Thursday, September 14, 2006

The largest dwarf planet has been named

OK, no more references to "Xena". 2003 UB313 and its satellite now have official IAU approved names to go along with the official number given last week. The largest dwarf planet is now Eris and its moon is Dysnomia. Considering the ruckus it caused, a fitting name.

Monday, September 11, 2006

Aluminum & Mercury

Over at Treppenwitz they're being kept at night by thoughts ofaluminium and mercury. These two elements keep astronomers up at night too.

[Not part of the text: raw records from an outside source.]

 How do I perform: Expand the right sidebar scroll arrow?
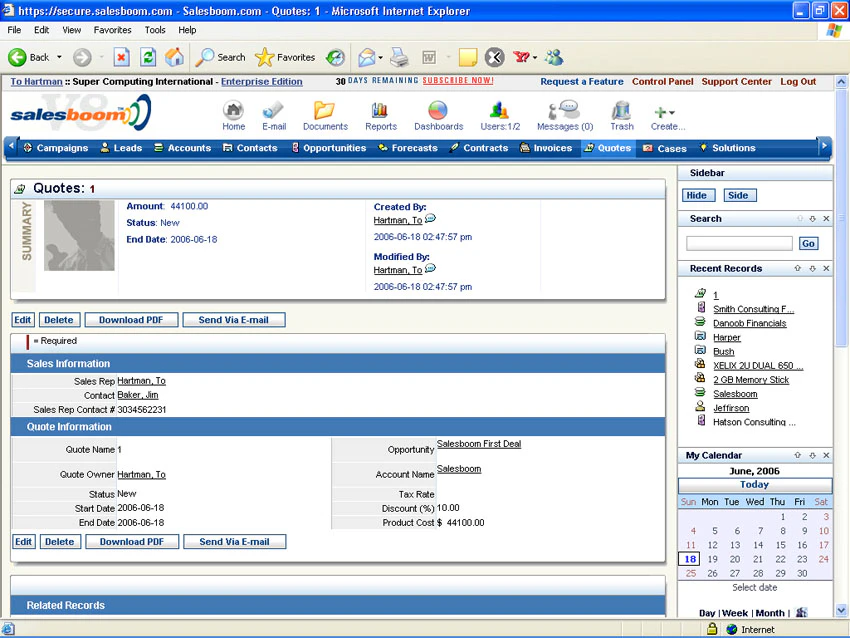click(824, 146)
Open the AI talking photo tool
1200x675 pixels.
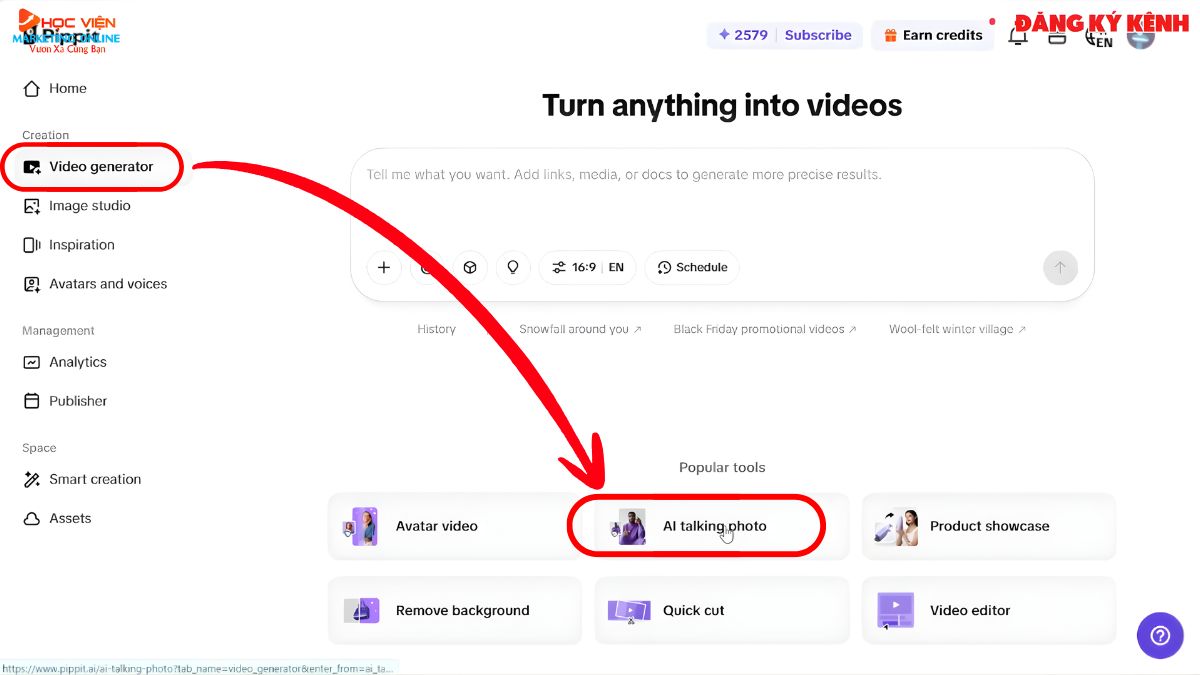tap(714, 525)
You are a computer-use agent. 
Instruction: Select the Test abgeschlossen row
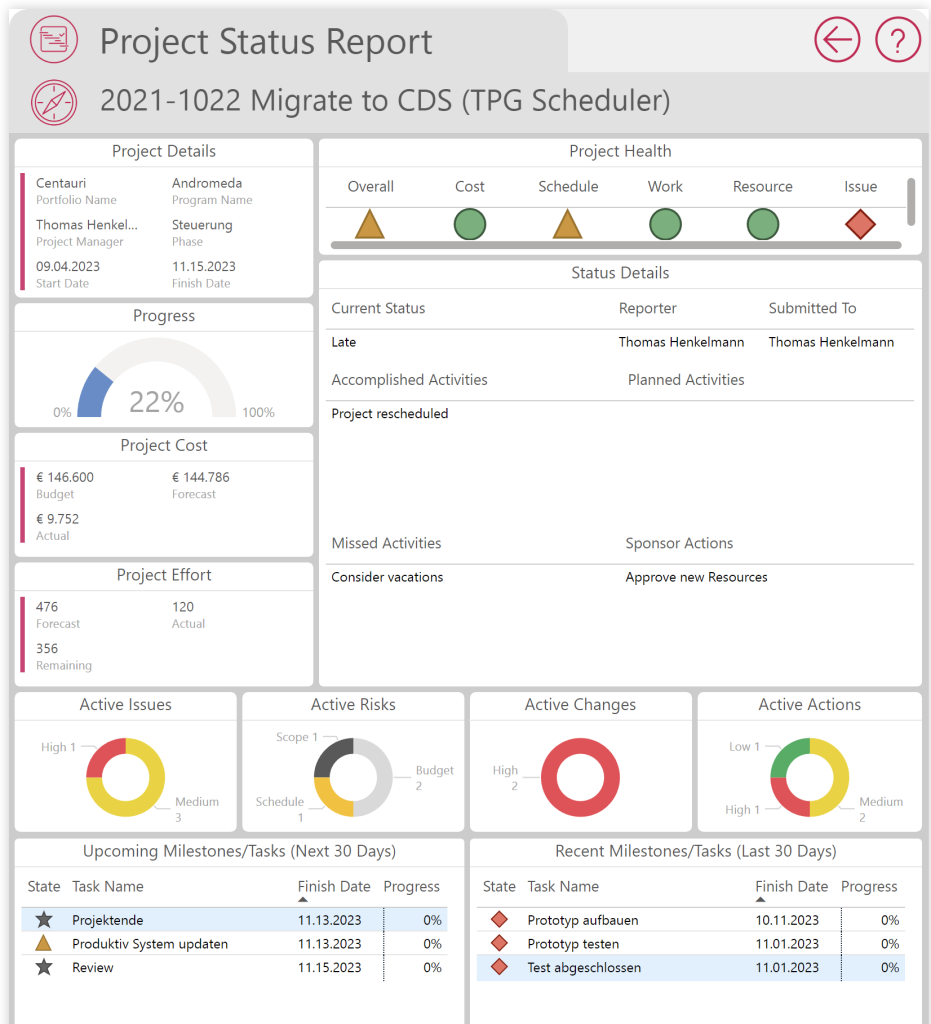click(584, 968)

It's much easier to make a large aperture telescope with a mirror than with a lens. You only have to get the curvature right on one surface, it doesn't have to be perfectly clear, and it is a lot easier to support a big lump of material from behind, than by holding on to a thin edge. First, mirrors were made of solid metal. Speculum, a copper-tin alloy, being the favourite. Speculum corrodes and needs to be repolished every few months, so a big telescope would have two such mirrors, each to be used while the other was being cleaned up. In the 19th century, after the technology had been developed to coat glass with uniform metal films, silver-coated mirrors were favoured. The main problem with silver is that it tarnishes. Silver oxide is black, as evidenced by your silver kiddush cups and candlesticks. So periodically, before the point was reached where the reflecting mirror wasn't, the entire mirror had to be pulled out of the telescope, the silver removed and a new coating deposited.

Aluminum cured this problem, and also is more reflective to boot. The technology to make aluminum mirrors arrived in the early 1930's and almost all reflecting telescopes now use this. Aluminum oxide, in large lumps, looks like this or this with a few impurities. Clear and hard, a perfect protective coating.

Mercury, as David notes, does this in, but there are mercury telescopes. Mercury is a shiny reflective metal; too bad it's a liquid. The trick is to put a thin layer in a rotating tub and make a Liquid Mirror Telescope. The largest is 6m across, and serious telescope makers are thinking about a 100m behemoth to be deployed on the Moon. The advantage is that a liquid mirror telescope is much cheaper to construct than a conventional telescope. The disadvantage is that it can only look up. But for the purposes of a telescopic survey, that's just fine.

Thursday, September 07, 2006

Defining "Planet" IV

I won't promise that this is the last posting on the topic, but two consequences of the IAU resolutions have come to my attention.

First, the Minor Planet Center, charged by the IAU to keep track of all the minor planets, have now decided that dwarf planets are to be given official numbers in the catalogue of "minor planets", since the first of them (1) Ceres, already has one. This doesn't preclude a separate catalogue, and scheme for dwarf planets, but they're trying to keep things tidy. So from now on it is (134340) Pluto.

Second, somebody in California legislature clearly thinks he could be doing something more useful than this. The question is whether all his "co-authors" are in on the joke.